Aldus, na mijn ontbijt pak ik mijn stalen maatje waarmee ik al vele kilometers in eensgezindheid en volledige symbiose heb afgelegd bij zijn horens, pardon ik bedoel stuur, vast. Ik moet mijn afstand tot mijn werkplek overbruggen en dat doe ik graag op mijn Giant fiets. Samen draaien we de kilometers er doorheen tot ik normaliter op mijn werkplek arriveer.

Meestal gaat dat voortreffelijk door weer en wind en in de pratsj, lees modder.
De moddersporen blijven meestal als een statement achter op de metalen onderdelen en zo. Maar, deze morgen lijkt het alsof mijn Giant ziek is, grieperig. De lucht is uit zijn longen, lees uit een van zijn banden. Ik gun mijn Giant fiets een rustpauze. Ik zal Giant vanaf deze zinsnede liefdevol bij zijn koosnaampje Titan, benoemen.

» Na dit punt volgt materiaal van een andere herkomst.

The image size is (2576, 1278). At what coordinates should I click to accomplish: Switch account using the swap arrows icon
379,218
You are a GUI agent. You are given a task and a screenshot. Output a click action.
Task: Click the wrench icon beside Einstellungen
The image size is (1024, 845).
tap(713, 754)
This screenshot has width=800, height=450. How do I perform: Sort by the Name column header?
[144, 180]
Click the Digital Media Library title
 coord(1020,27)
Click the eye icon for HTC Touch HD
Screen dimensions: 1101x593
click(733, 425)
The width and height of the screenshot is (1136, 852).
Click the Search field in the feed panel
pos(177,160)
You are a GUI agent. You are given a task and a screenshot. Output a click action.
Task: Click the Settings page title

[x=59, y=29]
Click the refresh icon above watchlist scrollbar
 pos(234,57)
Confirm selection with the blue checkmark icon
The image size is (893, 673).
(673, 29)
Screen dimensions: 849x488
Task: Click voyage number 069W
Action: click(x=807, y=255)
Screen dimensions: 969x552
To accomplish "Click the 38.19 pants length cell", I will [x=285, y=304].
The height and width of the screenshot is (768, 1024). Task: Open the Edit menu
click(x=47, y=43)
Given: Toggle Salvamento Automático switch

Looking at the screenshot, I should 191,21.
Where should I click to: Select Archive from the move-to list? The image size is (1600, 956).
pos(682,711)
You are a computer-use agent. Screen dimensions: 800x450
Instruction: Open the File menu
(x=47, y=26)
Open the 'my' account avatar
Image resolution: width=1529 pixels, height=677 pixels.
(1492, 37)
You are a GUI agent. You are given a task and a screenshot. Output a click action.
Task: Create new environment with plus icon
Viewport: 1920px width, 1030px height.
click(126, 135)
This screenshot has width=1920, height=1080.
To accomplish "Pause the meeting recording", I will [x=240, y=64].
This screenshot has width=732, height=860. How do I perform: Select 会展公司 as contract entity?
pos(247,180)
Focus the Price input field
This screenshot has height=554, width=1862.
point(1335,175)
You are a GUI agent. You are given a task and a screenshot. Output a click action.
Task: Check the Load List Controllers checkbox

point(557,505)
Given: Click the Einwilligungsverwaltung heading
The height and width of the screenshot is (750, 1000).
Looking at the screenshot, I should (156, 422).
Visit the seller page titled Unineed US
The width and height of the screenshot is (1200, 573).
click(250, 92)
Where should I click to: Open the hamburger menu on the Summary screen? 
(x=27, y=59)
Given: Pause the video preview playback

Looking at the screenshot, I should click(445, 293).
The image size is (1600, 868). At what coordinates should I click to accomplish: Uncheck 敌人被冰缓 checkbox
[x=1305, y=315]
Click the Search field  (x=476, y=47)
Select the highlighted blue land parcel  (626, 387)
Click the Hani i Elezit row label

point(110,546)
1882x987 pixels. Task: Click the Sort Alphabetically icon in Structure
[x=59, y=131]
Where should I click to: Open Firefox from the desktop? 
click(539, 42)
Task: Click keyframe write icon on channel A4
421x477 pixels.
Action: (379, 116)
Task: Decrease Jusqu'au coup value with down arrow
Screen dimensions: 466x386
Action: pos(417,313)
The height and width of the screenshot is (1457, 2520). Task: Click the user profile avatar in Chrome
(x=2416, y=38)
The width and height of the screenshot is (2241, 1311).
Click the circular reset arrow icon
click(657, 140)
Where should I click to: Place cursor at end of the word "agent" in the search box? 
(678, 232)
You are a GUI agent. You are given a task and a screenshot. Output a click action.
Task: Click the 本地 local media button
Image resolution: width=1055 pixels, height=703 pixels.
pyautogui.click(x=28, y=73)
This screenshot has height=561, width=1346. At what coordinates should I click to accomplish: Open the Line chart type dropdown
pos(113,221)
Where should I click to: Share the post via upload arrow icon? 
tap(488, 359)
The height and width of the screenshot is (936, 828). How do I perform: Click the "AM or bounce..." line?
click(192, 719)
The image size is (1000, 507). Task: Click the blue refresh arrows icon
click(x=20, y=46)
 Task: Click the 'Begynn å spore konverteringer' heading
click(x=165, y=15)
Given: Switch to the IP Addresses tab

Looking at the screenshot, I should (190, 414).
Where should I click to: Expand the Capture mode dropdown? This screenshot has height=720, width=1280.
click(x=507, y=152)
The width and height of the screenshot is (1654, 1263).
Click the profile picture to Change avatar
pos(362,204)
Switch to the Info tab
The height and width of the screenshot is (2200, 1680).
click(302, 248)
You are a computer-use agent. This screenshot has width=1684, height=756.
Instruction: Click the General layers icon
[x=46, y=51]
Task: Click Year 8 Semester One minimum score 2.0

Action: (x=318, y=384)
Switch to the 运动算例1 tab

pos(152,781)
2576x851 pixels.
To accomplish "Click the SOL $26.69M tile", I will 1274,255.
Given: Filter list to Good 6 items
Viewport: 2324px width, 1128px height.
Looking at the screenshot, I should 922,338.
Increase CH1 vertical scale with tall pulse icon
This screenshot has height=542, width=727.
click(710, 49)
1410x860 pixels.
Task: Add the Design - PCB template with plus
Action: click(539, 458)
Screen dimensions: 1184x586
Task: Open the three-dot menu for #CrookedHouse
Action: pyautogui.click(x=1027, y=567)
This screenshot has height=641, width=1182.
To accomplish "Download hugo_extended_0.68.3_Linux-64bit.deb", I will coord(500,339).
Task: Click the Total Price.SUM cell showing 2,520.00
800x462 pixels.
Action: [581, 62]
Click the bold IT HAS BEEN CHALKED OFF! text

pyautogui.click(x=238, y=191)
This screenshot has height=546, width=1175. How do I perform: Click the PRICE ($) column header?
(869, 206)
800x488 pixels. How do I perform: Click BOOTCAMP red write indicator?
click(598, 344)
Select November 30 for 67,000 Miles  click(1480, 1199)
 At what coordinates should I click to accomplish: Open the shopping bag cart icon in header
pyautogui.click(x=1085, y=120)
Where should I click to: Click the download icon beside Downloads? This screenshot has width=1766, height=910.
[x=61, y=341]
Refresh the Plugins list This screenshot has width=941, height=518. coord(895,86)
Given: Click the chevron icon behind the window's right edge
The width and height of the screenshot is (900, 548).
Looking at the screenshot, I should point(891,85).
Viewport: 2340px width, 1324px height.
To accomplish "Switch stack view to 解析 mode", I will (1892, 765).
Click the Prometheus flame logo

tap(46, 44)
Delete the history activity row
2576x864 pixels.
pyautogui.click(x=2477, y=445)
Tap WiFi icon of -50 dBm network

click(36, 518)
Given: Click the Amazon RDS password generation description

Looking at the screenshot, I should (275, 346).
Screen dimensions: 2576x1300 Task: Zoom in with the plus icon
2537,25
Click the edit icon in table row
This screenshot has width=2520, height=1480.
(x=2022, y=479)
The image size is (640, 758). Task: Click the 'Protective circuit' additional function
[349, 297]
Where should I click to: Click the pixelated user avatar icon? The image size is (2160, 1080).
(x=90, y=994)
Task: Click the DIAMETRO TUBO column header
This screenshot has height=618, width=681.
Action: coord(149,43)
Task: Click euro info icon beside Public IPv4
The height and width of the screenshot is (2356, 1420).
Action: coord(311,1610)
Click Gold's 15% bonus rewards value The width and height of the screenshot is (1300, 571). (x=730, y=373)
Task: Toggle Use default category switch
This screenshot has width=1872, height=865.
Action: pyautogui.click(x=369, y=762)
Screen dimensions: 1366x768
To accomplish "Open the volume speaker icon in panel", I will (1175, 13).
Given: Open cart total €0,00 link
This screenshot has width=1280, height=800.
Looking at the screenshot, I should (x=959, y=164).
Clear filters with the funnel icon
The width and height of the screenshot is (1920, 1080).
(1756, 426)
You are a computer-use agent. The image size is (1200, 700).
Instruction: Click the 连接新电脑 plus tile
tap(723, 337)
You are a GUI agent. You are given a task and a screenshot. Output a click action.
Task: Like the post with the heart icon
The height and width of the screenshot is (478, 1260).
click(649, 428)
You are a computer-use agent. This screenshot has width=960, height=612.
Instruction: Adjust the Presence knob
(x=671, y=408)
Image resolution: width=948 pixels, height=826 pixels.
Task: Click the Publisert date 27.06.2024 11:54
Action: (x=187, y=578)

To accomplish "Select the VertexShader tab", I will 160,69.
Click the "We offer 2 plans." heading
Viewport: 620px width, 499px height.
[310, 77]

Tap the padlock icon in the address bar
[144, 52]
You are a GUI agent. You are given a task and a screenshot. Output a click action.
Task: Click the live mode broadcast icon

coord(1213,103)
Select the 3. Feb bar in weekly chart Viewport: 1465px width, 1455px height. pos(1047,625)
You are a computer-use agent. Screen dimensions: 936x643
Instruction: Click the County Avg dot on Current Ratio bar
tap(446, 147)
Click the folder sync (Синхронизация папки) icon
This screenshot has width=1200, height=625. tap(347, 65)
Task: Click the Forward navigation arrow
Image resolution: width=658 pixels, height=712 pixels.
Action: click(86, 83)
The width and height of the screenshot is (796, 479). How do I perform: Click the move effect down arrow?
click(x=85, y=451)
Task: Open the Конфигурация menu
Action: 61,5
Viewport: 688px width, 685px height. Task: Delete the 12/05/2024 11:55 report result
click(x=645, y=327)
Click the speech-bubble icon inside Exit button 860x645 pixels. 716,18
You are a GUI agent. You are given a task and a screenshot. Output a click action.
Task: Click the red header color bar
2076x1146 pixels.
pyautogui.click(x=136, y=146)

Hij staat op zijn banden te wachten. Een is halverwege lek. Panne, noemen ze dit in de wielrennerij. Met mijn pomp reanimeer ik de zieltogende longen - band. Ik pomp en het herleven begint voor Titan. Hij staat als het ware te trappelen op dat ik hem uit de garage wegvoer. In stilte genietend. Om de sfeer iets bij te werken ontsteek ik de lumieres, voor wit-licht en van achteren rood-licht via de LED applicaties op stuur en zadelstang. Sereen licht, opwekkend en volledig zichtbaar. Dat is de oplichtende trant. Sterk als vanouds beginnen Titan en ik als een vertrouwd tweespan aan de duurzame rit met de wind en regen volop tegen. Ik ben niets anders gewend en Titan maakt het niets uit zolang ik pedaleer. Hij praat nooit tegen mij. Het zij zo. Af en toe kraakt Titan onder het pedalerende geweld van mijn hamstrings. So be it. Buigen of barsten of de seizoenen met volle borst trotseren. Meer ons gezamenlijke ding!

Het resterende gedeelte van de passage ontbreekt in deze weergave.